Ces changements s’appliquent uniquement aux contrats d’apprentissage conclus à compter du 1er mars 2025. Les contrats signés avant cette date continuent de bénéficier des exonérations selon les modalités antérieures.

Une nouvelle réforme pour flécher et garantir la soutenabilité financière du dispositif

Dans un contexte de tensions budgétaires, le ministère du Travail lance une nouvelle phase de la réforme afin de diminuer les dépenses liées à l’apprentissage, qui ont, en contrepartie du succès du dispositif, largement augmenté ces dernières années. Cette réforme entend donc ajuster les exonérations de cotisations sociales et les primes à l’embauche, tout en maintenant un soutien ciblé pour les secteurs et les niveaux de formation jugés prioritaires.

Ainsi, les entreprises devront désormais contribuer au financement des contrats d’apprentissage préparant un diplôme ou titre à finalité professionnelle de niveau Bac+3 et plus. Une participation obligatoire de 750 euros par contrat est prévue, recouverte par les CFA : elle entrera en vigueur le 1er juillet 2025.

Par ailleurs, les aides à l’embauche d’apprentis sont réduites et modulées en fonction de la taille de l’entreprise :

Entreprises < 250 salariésEntreprises ≥ 250 salariés
Au plus niveau BaccalauréatNiveau Bac +2 à Bac +5Au plus niveau Bac+5
Aide unique, pour les contrats conclus à partir du 25/02/2025 :

– 5 000 € au titre de la 1re année du contrat (contre 6 000 € avant l’entrée en vigueur des nouvelles dispositions) ;

– 6 000 € au titre de la 1re année du contrat pour les contrats conclus avec un apprenti reconnu travailleur handicapé (montant de l’aide inchangé)
Aide exceptionnelle, pour les contrats conclus du 24/02/2025 au 31/12/2025 :

– 5 000 € au titre de la 1re année du contrat (contre 6 000 € avant l’entrée en vigueur des nouvelles dispositions) ;

– 6 000 € au titre de la 1re année du contrat pour les contrats conclus avec un apprenti reconnu travailleur handicapé (montant de l’aide inchangé)
Aide exceptionnelle, pour les contrats conclus du 24/02/2025 au 31/12/2025 :

– 2 000 € au titre de la 1re année du contrat (contre 6 000 € avant l’entrée en vigueur des nouvelles dispositions) ;

– 6 000 € au titre de la 1re année du contrat pour les contrats conclus avec un apprenti reconnu travailleur handicapé (montant de l’aide inchangé)

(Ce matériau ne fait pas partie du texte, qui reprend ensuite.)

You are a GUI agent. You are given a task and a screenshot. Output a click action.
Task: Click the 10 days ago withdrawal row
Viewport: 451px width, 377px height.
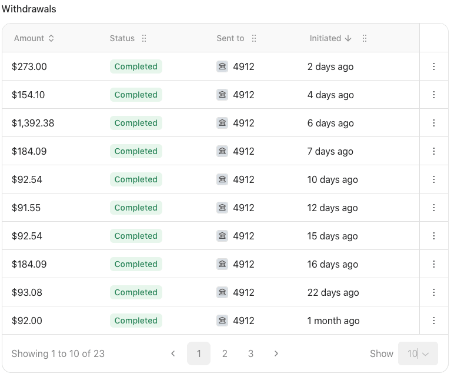point(332,179)
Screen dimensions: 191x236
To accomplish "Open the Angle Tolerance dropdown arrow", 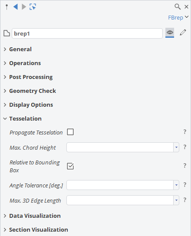I will click(176, 185).
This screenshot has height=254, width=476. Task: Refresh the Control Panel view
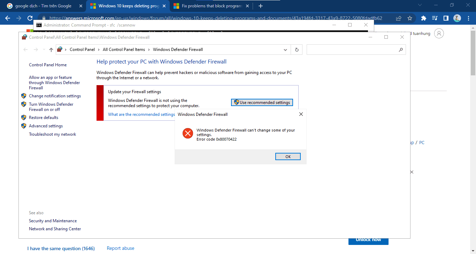[x=297, y=50]
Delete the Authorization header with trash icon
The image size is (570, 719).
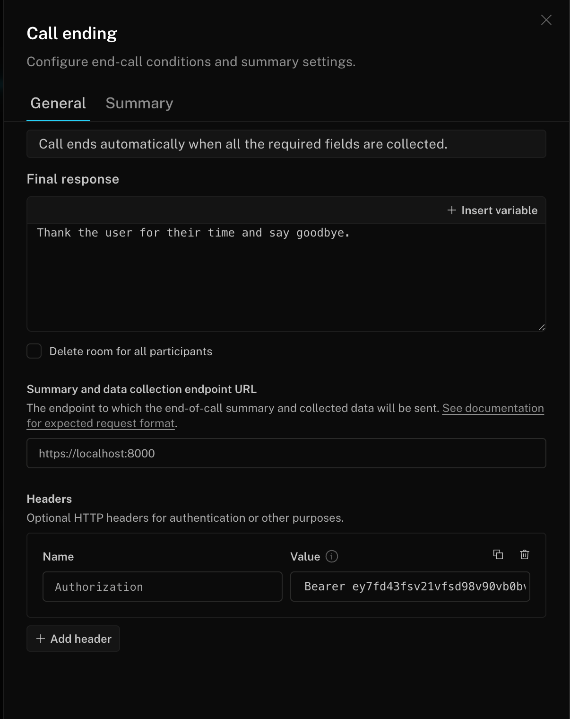click(x=525, y=554)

Resteront néanmoins exonérés de participations obligatoires des employeurs et du plafonnement du niveau de prise en charge les formations sur les premiers niveaux de qualification, considérés comme stratégique. Il est également à noter que l’Etat pourra choisir, selon la réforme, de majorer certaines formations jugées prioritaires afin de garantir un bon niveau d’incitation.